Sample sizes of 215 in each group totaling 430 in the study achieve 80% power to detect a non-inferiority margin difference between the group proportions of -0.0800. The reference group proportion is 0.158. The treatment group proportion is assumed to be 0.078 under the null hypothesis of inferiority.
Age was distributed as 54.84±9.31 and 56.14±10.3 with no significant difference between groups. This is in agree with Faramarzi et al. (2020) where the mean age was 57.72±19.01 years.
Our study patients had SAPS II (Simplified Acute Physiology Score) and SOFA (Sequential Organ Failure Assessment) scores indicating severe acute illness. SAPS II, scores range from 0 (lowest level of critical illness) to 163 (most severe level of critical illness with 100% predicted mortality. A score of 50 predicts a 46.1% risk of death. SAPS II was calculated 24 hours after ICU admission and SOFA scores range from 0 (no organ failure) to 24 (most severe level of multiple-organ failure).
there was no significant difference between groups regard BMI (is calculated as weight in kilograms divided by height in meters squared), SAPS II or SOFA regard sex distribution the majority were male in both groups with no significant difference and also DM and HTN distributed with no significant difference between groups
Considering cause of admission and risk factors distribution between studied groups, in our study there is no significant difference or association between the two groups and the majority admission causes of both groups were respiratory and cancer.
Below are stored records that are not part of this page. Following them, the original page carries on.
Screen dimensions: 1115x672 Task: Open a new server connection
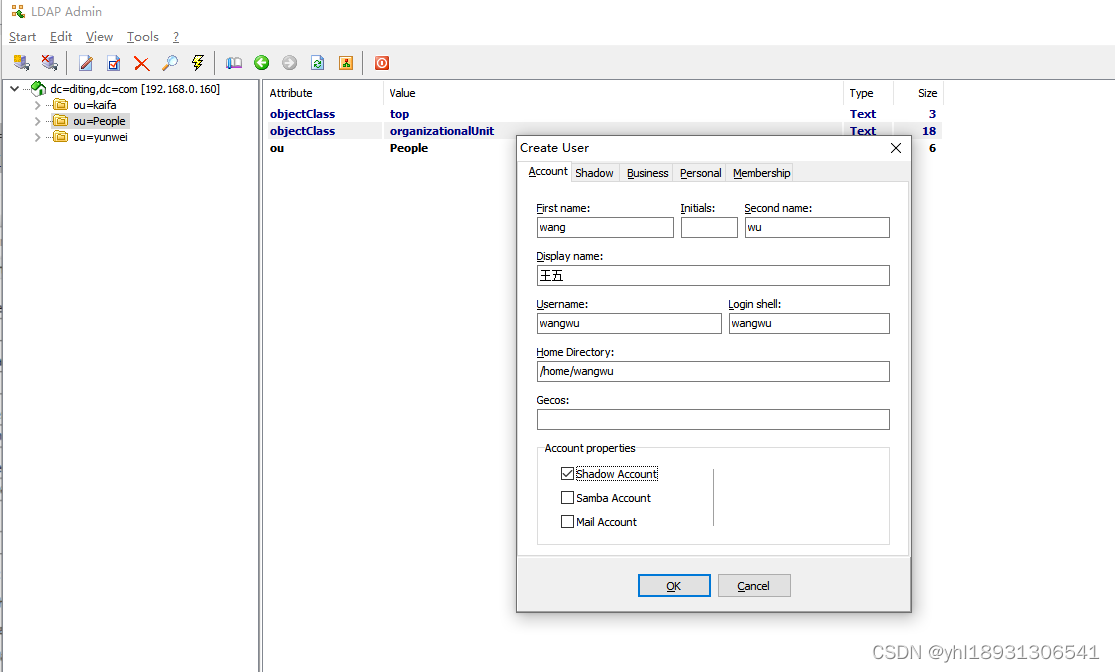21,62
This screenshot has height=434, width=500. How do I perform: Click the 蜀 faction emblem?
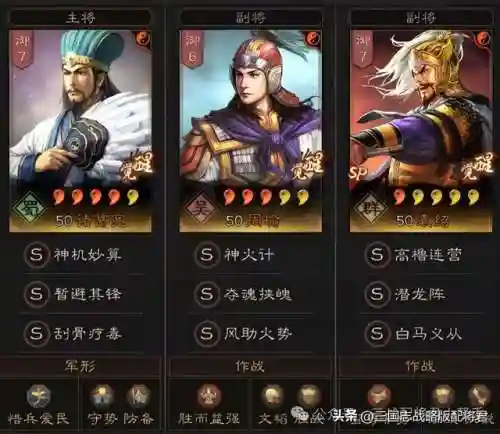30,208
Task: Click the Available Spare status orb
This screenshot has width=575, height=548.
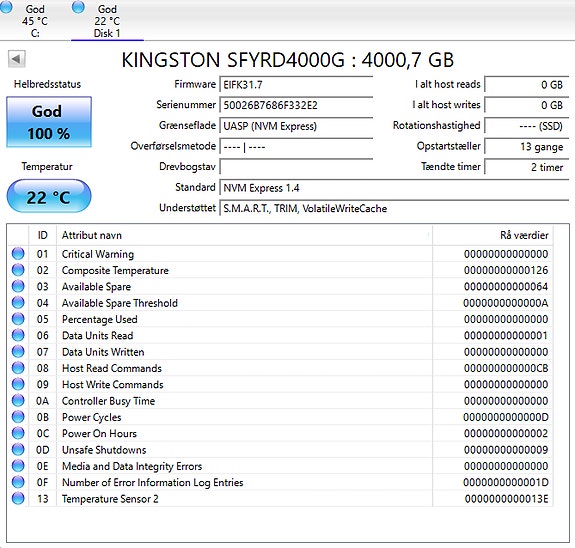Action: point(18,286)
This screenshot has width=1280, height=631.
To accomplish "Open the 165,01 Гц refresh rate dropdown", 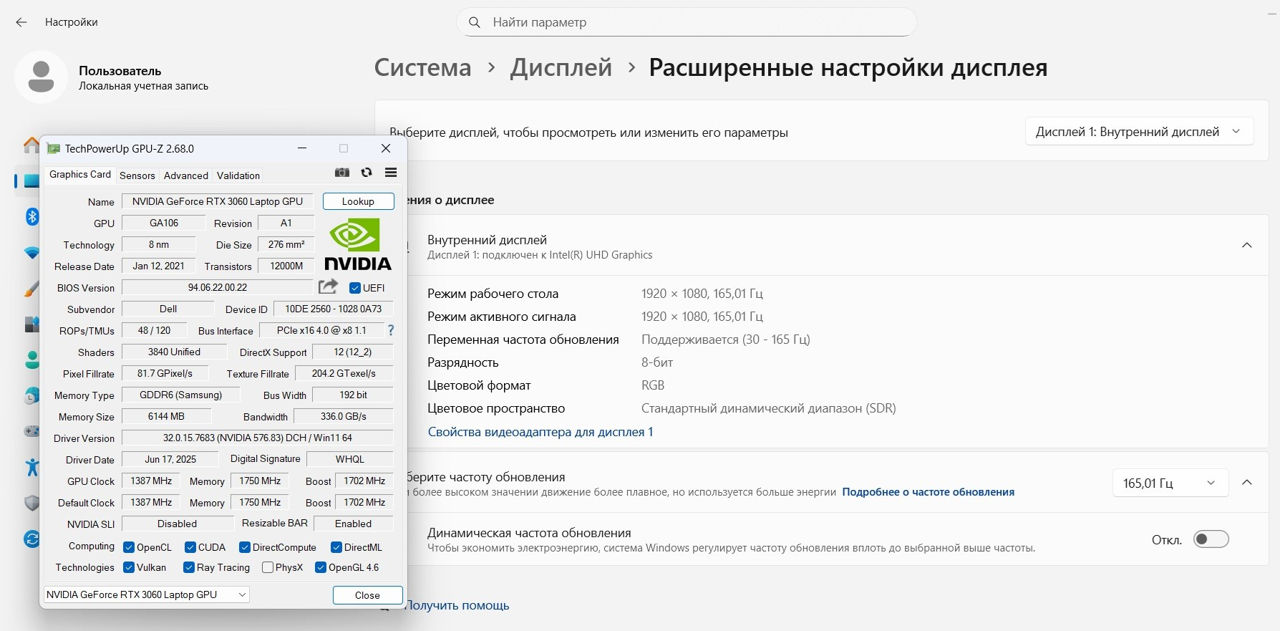I will point(1169,483).
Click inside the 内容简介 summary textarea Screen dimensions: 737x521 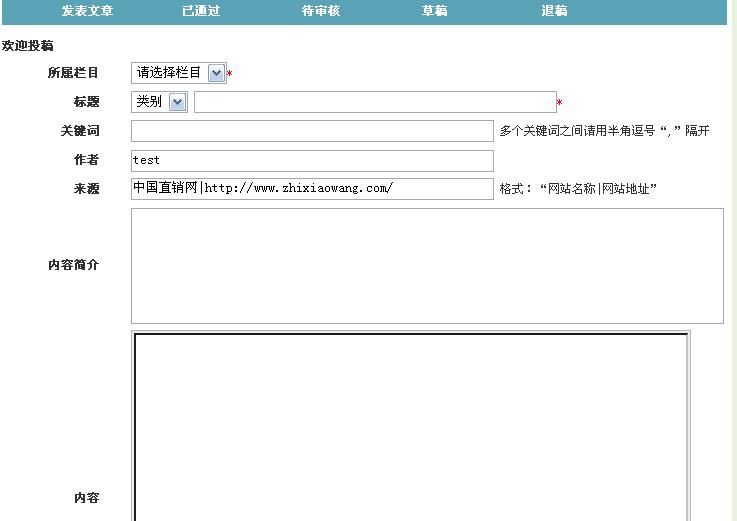(x=427, y=266)
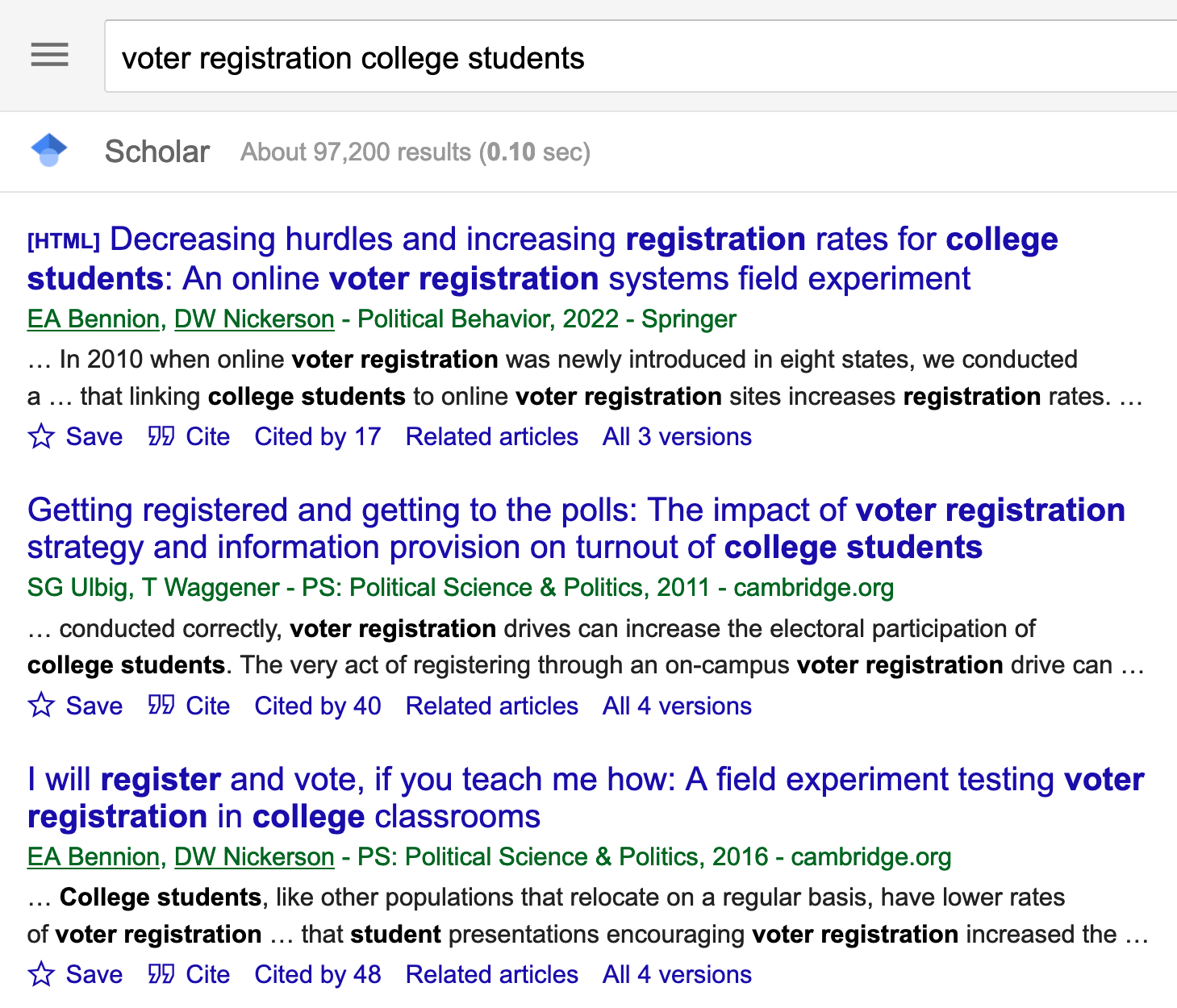Viewport: 1177px width, 1008px height.
Task: Open 'Cited by 48' for the third result
Action: (318, 974)
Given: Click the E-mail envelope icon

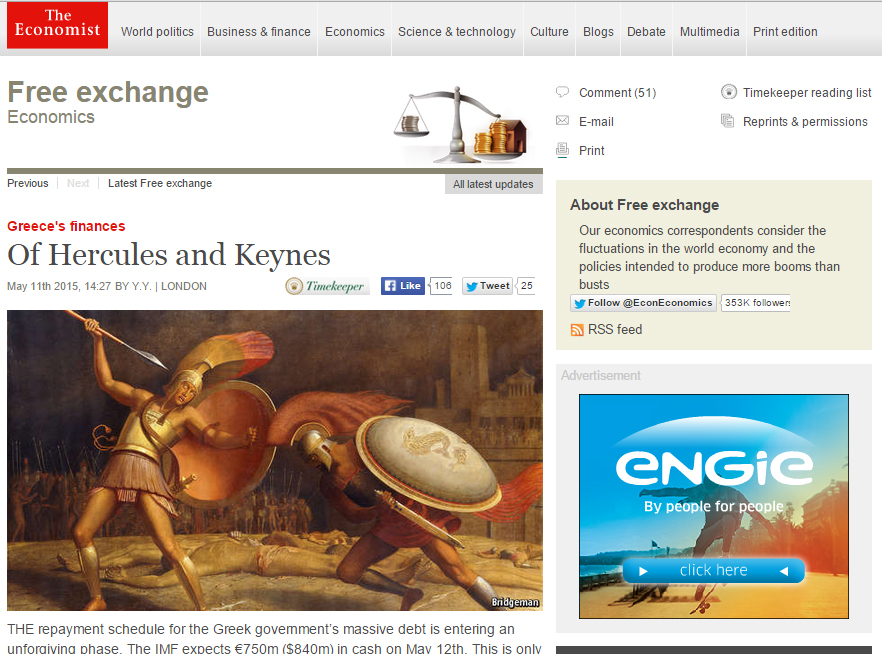Looking at the screenshot, I should (x=562, y=120).
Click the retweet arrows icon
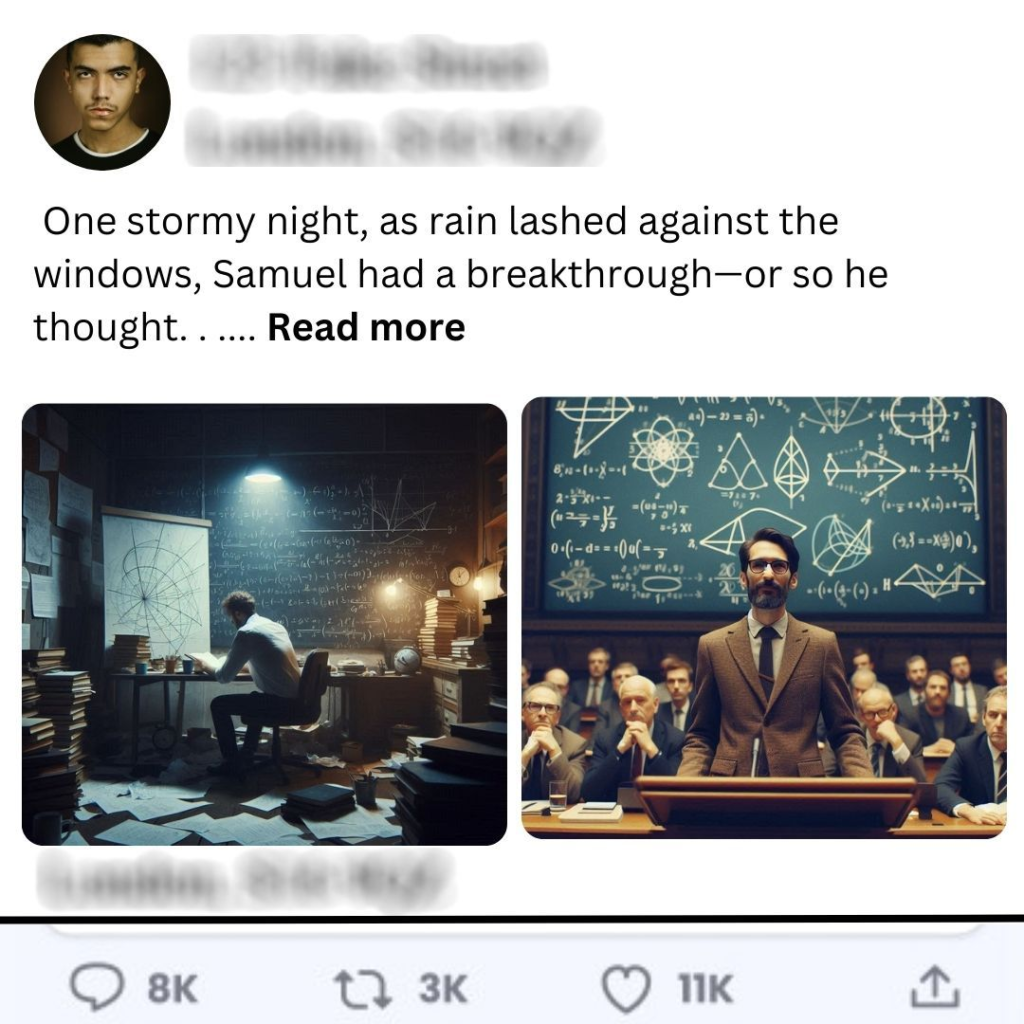This screenshot has width=1024, height=1024. pyautogui.click(x=362, y=988)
No significant difference between groups regard hospital stay or ICU days but MV days were significantly shorter in intervention group.
In our study, Ventilator-Associated Pneumonia wasnot significantly associated with group over another as in control group 23.7% had pneumonia while 18.1% in intervention group had it.
In the present study, cumulative calories deficit was significantly lower in intervention group, Intolerance and Prokinetic TTT were significantly associated with control group

CONCLUSION
T
he current study supports the hypothesis that a protocol of enteral nutrition management without residual gastric volume monitoring is not inferior to a similar protocol including residual gastric volume monitoring in terms of protection against VAP. Residual gastric volume monitoring leads to unnecessary interruptions of enteral nutrition delivery with subsequent inadequate feeding and should be removed from the standard care of critically ill patients receiving invasive mechanical ventilation and early enteral nutrition.